Where a line contains "Where should I", begin there and restate word for word every line to the end of the entries below, pictures excluded.
Data section section start
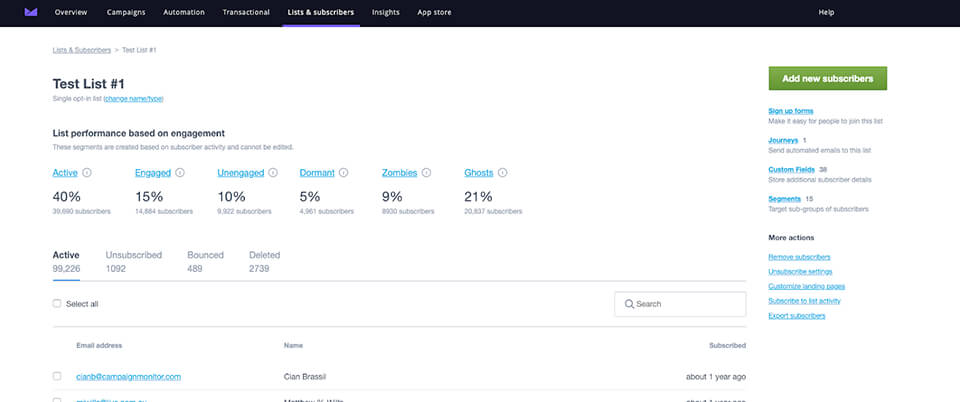Viewport: 960px width, 402px height.
Task: Click info icon next to Active
Action: [86, 173]
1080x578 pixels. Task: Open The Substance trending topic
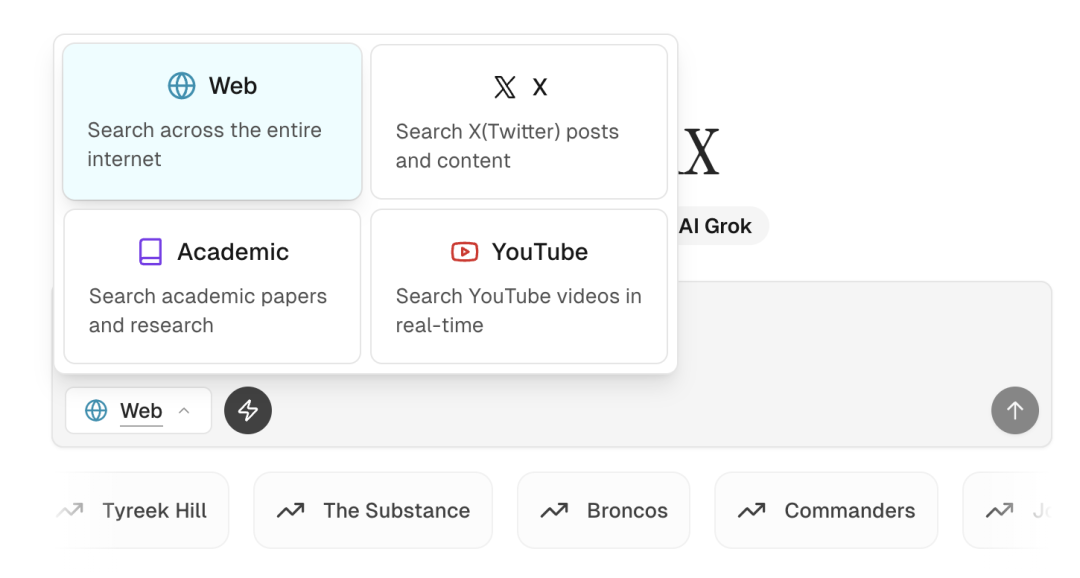tap(373, 510)
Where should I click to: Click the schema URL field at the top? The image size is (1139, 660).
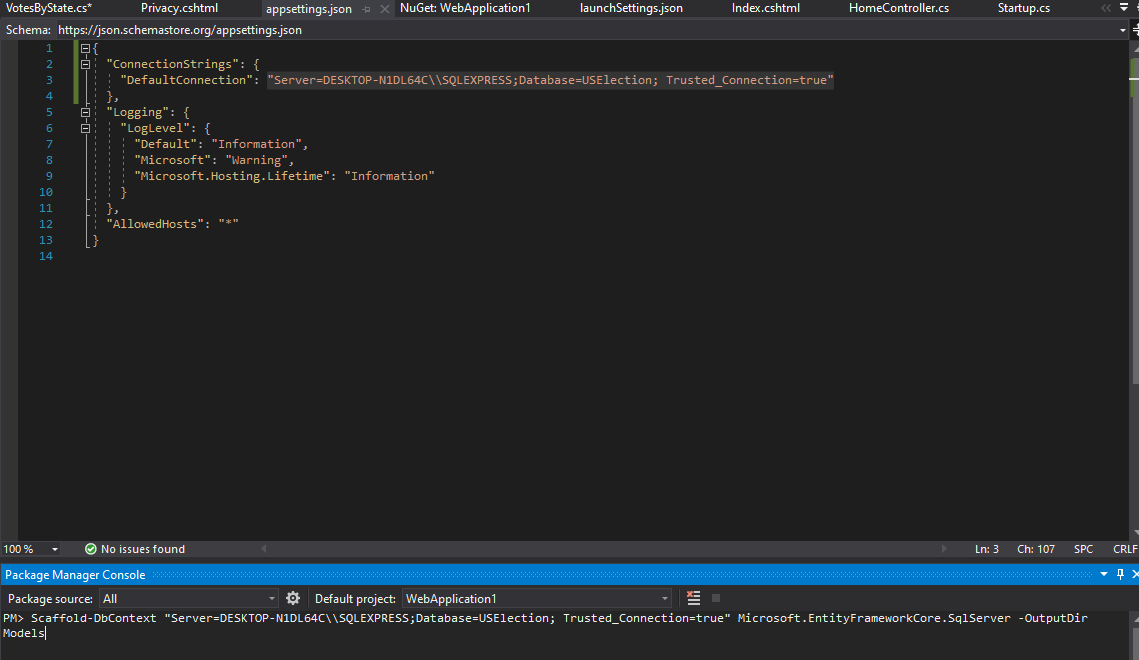[x=180, y=29]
Data section section end
● Task output:
Where should I click to: Click the schema URL field at the top? The image size is (1139, 660).
[x=180, y=29]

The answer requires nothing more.